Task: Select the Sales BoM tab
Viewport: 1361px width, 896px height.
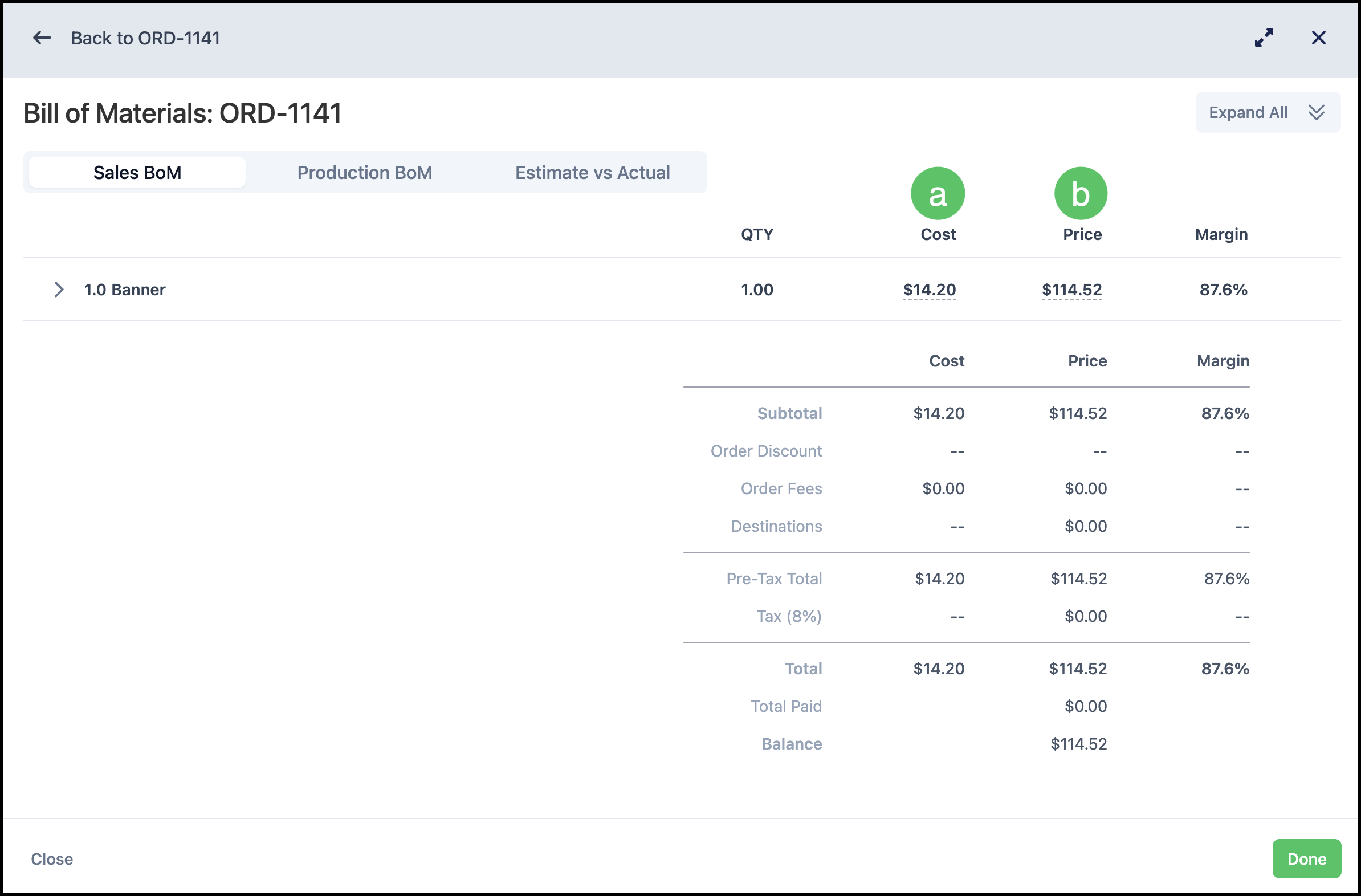Action: [137, 173]

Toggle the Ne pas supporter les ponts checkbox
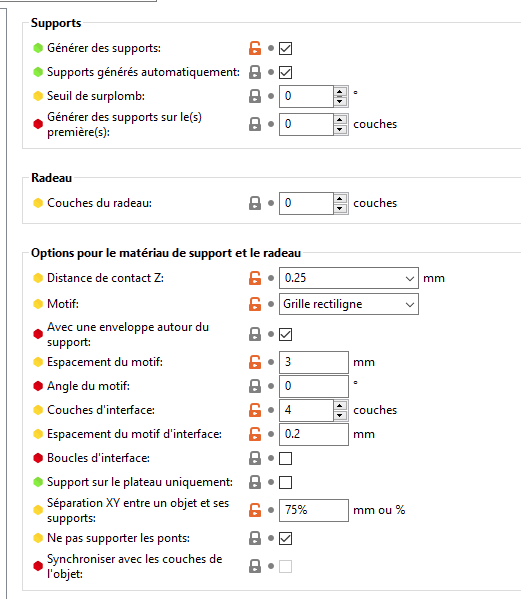coord(285,538)
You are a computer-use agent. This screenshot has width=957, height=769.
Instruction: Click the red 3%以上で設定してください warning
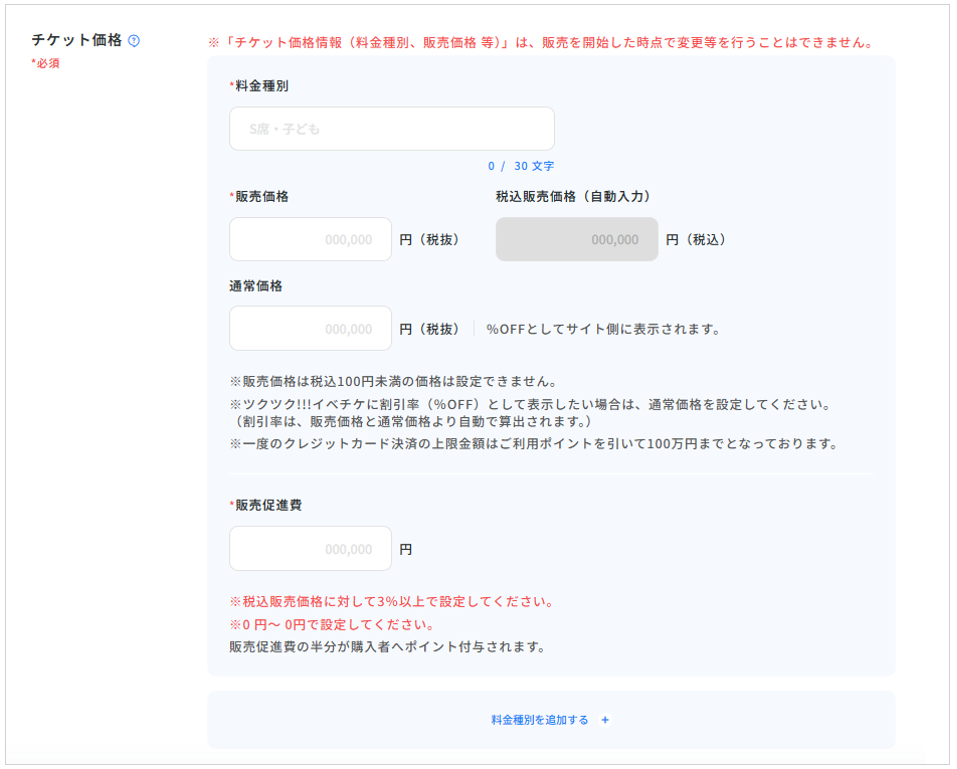pyautogui.click(x=391, y=602)
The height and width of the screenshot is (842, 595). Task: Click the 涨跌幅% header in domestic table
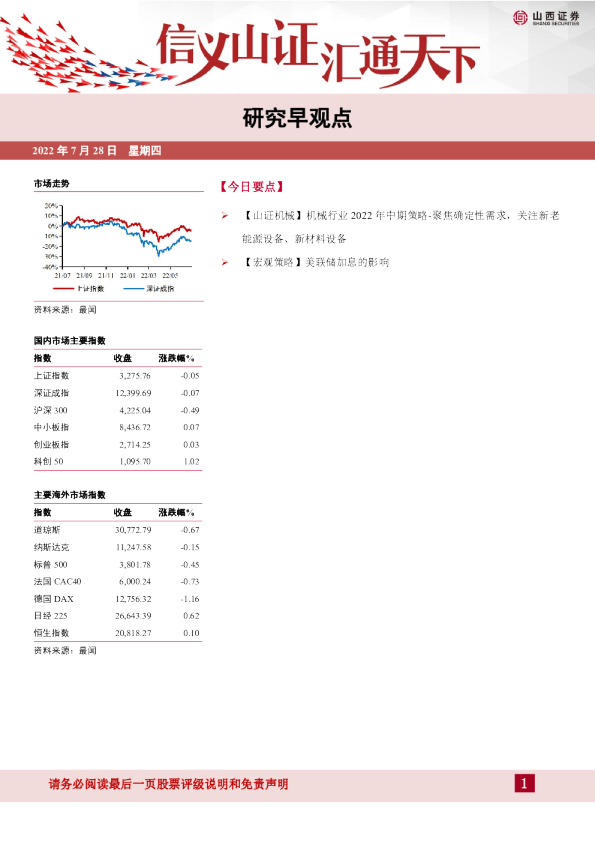(x=177, y=358)
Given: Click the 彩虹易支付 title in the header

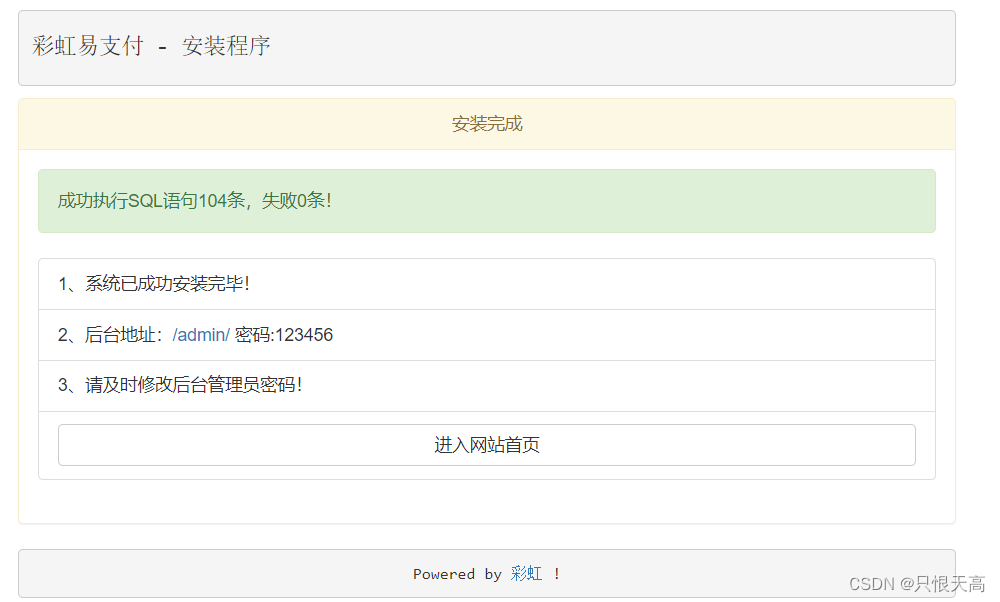Looking at the screenshot, I should click(x=88, y=46).
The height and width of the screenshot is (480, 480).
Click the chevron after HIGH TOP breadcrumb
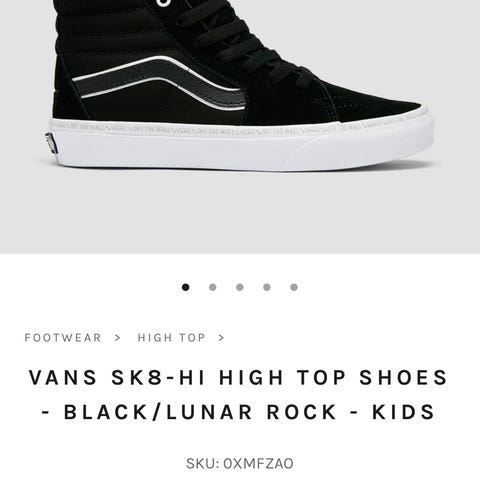pos(221,338)
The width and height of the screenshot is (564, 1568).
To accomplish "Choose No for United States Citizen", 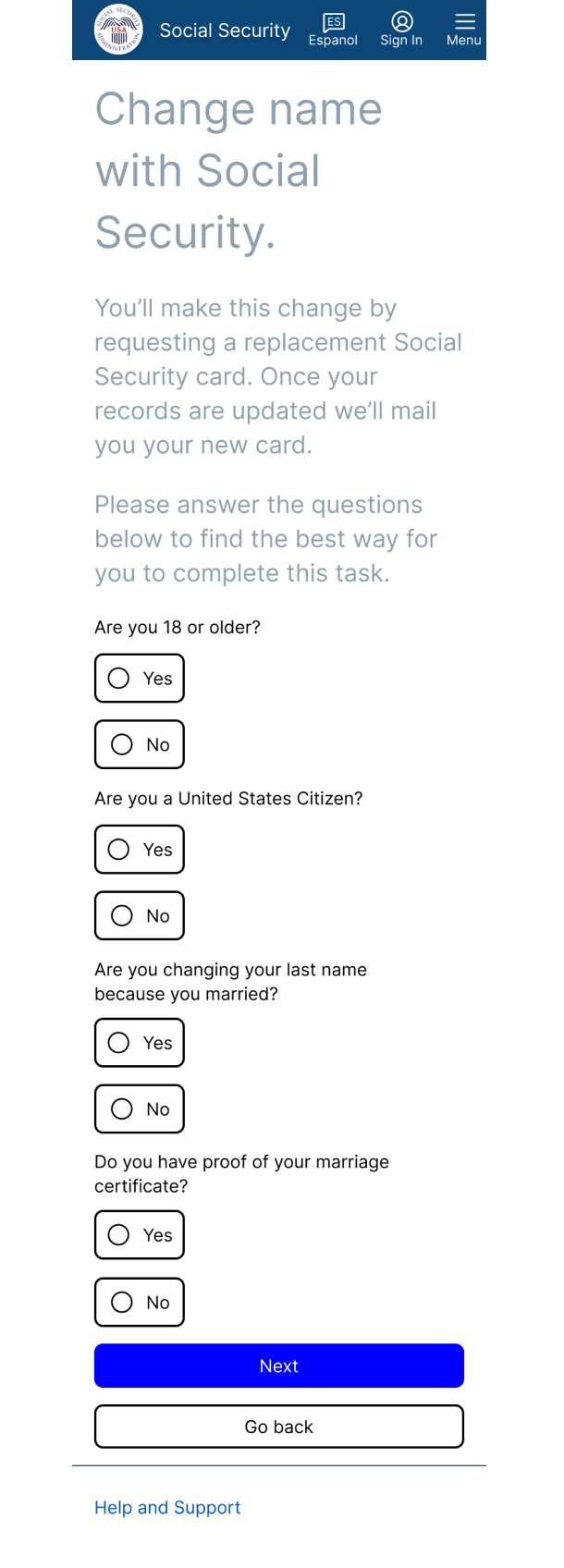I will click(140, 915).
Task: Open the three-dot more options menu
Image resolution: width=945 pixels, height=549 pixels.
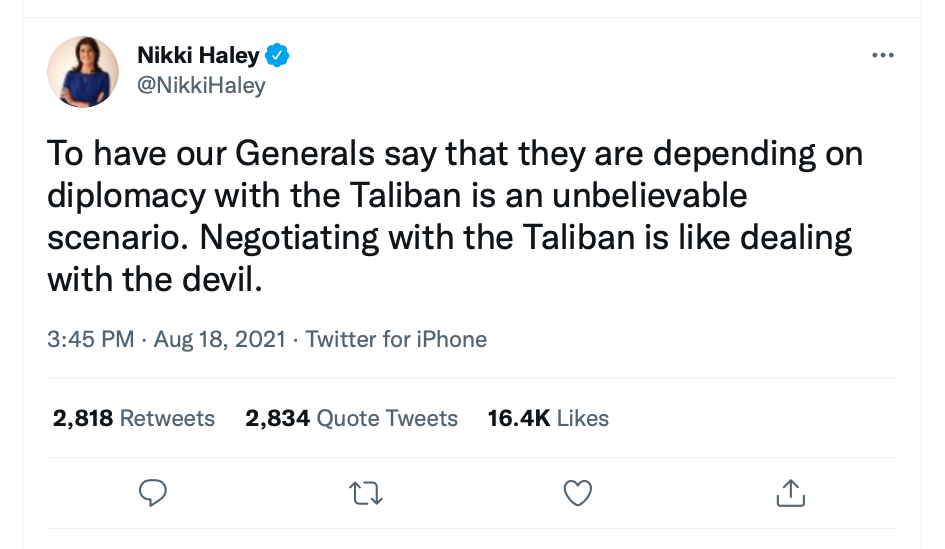Action: point(882,55)
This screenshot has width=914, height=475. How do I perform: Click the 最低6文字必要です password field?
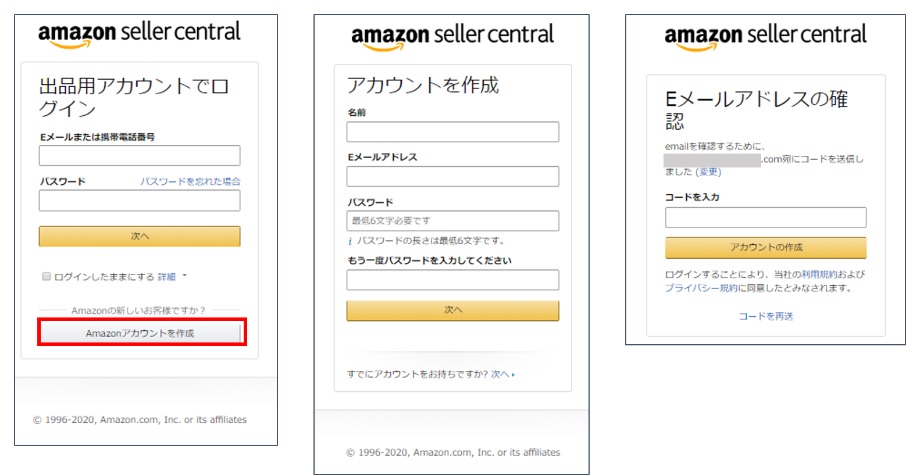[452, 220]
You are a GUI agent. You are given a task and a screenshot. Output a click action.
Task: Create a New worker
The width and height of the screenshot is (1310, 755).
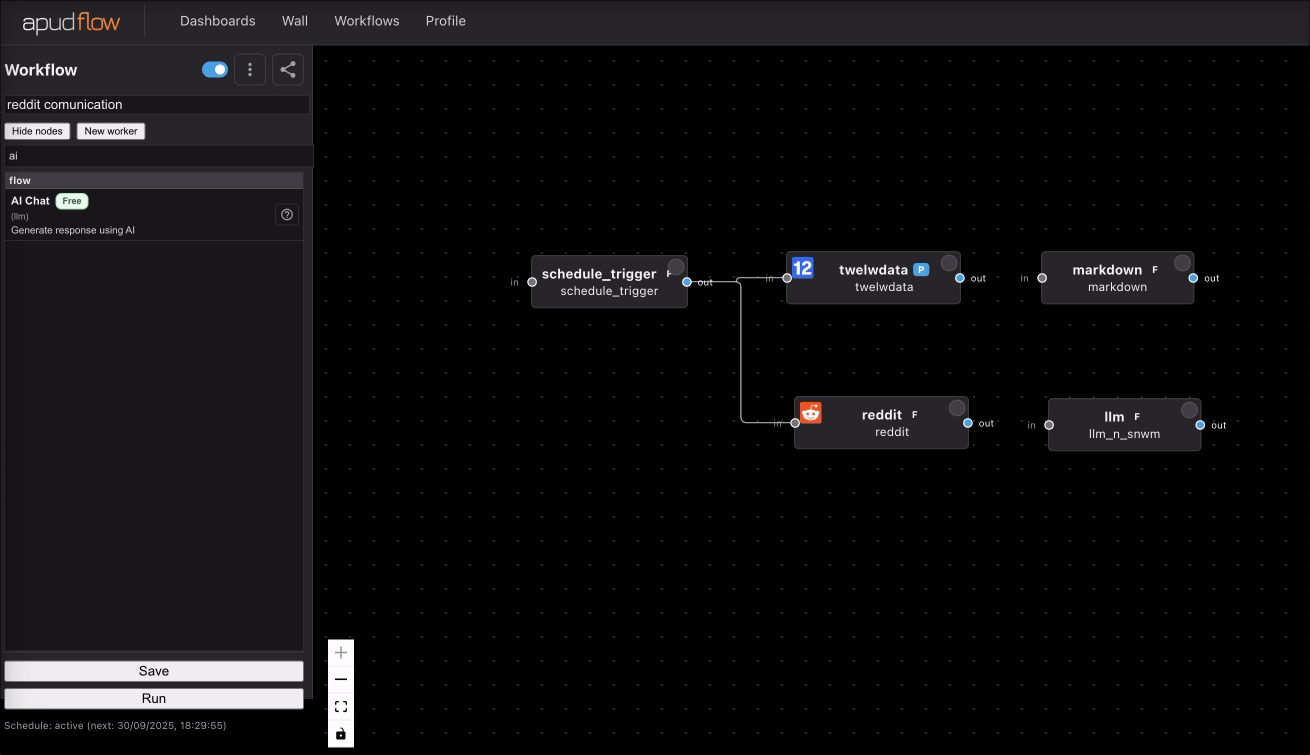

══════════════════════════════

== Problem description ==
Search the material for the string "agent" and show every line that has it.

== Written response ==
You are a computer-use agent. This screenshot has width=957, height=769.
You are a GUI agent. You are given a task and a screenshot. Output a click action.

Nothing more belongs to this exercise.